La verdad es que hay falsos mantras que acaban calando en amplios sectores de la sociedad, y éste es un caso paradigmático.

Venía a decir la semana pasada en estas mismas páginas Maria de la Pau Janer que el castellano lo aprenden los jóvenes casi por ósmosis, en la calle, los medios audiovisuales, con los amigos, etcétera y que, por tanto, no es necesario plan alguno para mejorar su conocimiento en el ámbito escolar.
La predominancia del castellano sobre el catalán en la sociedad es un hecho, especialmente en zonas urbanas donde los castellanoparlantes son mayoría aplastante, y más en lo que llevamos de siglo XXI. Pero, lo que hace falta analizar es qué clase de castellano aprenden. Porque si se trata de las letras de las canciones de reguetón o del español que, ‘en plan’, se habla en las redes sociales, apañados estamos. La escandalosa pobreza léxica de las nuevas generaciones no es, por tanto, una patología exclusiva de la lengua catalana, aunque haya que reconocer que un infame estándar enlatado está sustituyendo a marchas forzadas el habla propia de cada isla. Hemos conservado durante ocho siglos un tesoro lingüístico, con multitud de formas arcaicas desaparecidas en otros territorios catalanoparlantes, para acabar sustituyéndolo por un paupérrimo dialecto que no se habla en ninguna parte, que se acostumbra a pronunciar mal y que suple, sin necesidad alguna, vocablos propios por otros importados.

Hemos pasado de una lengua con una presencia social abrumadora hasta hace solo cuarenta o cincuenta años, pero que muy pocos ciudadanos de Balears sabían escribir correctamente, a una lengua que la casi totalidad de nuestros jóvenes sabe leer y escribir –con reparos, porque, si evaluásemos su comprensión lectora, otro gallo nos cantara–, pero que solo usan con regularidad en círculos muy limitados o en determinadas zonas o poblaciones del Archipiélago.

La moraleja es que cuanto mejor conozcamos nuestra lengua -nuestras lenguas-, tanto más contribuiremos al correcto conocimiento de las demás, y no al revés. El bilingüismo es, probablemente, un incordio, pero los niños que se crían en ambientes bilingües desarrollan conexiones neuronales inexistentes en los monolingües.

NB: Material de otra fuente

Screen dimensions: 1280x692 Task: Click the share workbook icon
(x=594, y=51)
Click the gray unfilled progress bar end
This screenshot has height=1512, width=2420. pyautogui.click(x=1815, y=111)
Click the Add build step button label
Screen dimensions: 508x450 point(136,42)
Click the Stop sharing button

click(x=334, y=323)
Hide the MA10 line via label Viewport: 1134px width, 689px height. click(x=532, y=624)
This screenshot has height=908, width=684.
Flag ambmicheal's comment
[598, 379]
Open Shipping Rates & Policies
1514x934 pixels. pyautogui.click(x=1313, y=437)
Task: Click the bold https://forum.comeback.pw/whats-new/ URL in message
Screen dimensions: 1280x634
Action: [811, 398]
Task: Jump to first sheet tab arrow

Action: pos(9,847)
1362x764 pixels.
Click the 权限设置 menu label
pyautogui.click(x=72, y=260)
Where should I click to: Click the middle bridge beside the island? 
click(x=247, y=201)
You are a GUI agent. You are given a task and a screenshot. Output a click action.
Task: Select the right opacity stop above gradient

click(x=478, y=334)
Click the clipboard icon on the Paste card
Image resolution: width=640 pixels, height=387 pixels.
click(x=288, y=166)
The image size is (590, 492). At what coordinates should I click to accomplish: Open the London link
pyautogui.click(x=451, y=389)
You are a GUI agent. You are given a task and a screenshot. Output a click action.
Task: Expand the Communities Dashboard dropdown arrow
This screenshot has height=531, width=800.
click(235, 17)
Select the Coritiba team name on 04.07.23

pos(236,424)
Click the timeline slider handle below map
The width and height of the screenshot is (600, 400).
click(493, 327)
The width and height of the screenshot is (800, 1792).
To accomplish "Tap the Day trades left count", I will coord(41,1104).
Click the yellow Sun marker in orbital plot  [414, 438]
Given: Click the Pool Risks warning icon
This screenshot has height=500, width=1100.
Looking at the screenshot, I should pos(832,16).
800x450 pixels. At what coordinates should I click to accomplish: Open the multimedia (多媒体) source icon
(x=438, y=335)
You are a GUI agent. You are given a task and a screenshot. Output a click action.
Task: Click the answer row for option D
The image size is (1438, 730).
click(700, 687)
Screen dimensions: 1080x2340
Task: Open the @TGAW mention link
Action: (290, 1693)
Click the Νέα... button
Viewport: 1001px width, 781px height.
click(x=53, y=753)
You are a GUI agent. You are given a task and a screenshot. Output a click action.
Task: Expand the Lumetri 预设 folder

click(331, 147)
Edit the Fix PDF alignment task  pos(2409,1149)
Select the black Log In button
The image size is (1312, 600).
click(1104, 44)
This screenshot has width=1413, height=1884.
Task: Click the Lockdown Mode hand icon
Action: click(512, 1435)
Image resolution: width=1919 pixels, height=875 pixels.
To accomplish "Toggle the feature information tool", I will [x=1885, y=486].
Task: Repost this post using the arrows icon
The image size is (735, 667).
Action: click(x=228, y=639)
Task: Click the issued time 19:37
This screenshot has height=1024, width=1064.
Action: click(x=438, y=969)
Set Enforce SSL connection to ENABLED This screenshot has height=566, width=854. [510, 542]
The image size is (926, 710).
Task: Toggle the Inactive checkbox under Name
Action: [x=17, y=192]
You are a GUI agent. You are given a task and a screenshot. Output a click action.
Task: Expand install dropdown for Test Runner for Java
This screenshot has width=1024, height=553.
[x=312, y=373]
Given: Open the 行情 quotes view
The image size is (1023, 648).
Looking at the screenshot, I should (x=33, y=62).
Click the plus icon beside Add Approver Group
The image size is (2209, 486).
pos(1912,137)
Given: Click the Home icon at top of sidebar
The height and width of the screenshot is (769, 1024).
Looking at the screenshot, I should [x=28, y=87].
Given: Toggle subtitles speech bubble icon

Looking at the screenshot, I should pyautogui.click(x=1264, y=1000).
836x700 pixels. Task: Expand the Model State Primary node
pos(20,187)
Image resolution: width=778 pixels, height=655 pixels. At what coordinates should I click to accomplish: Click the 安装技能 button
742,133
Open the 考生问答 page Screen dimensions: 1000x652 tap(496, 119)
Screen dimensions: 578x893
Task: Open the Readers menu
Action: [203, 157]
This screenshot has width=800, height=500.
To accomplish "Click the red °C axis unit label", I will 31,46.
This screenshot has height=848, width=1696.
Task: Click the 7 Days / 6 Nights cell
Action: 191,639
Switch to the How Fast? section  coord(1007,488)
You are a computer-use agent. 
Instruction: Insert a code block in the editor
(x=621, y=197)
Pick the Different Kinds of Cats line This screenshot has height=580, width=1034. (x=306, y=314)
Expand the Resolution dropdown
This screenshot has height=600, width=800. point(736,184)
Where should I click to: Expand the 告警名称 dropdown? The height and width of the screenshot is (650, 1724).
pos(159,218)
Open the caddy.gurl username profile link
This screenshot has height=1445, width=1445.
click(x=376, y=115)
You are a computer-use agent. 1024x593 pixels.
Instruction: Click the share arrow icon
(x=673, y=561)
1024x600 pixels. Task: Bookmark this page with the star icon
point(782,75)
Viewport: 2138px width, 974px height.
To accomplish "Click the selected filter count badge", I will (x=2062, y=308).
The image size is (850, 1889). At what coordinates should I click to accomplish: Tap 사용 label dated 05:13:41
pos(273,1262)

Reconocer que el catalán está socialmente minorizado debería dejar de ser un elemento de flagelación, de disputa política, y un factor desencadenante de la aversión hacia el castellano. Nuestra sociedad, en veinticinco años, ha cambiado radicalmente y la realidad sociolingüística es la que es. A partir de ahí podemos plantear medidas de promoción y estímulo, pero dejando de dar coces y culpar a quienes pretenden también aprender y conservar la lengua castellana.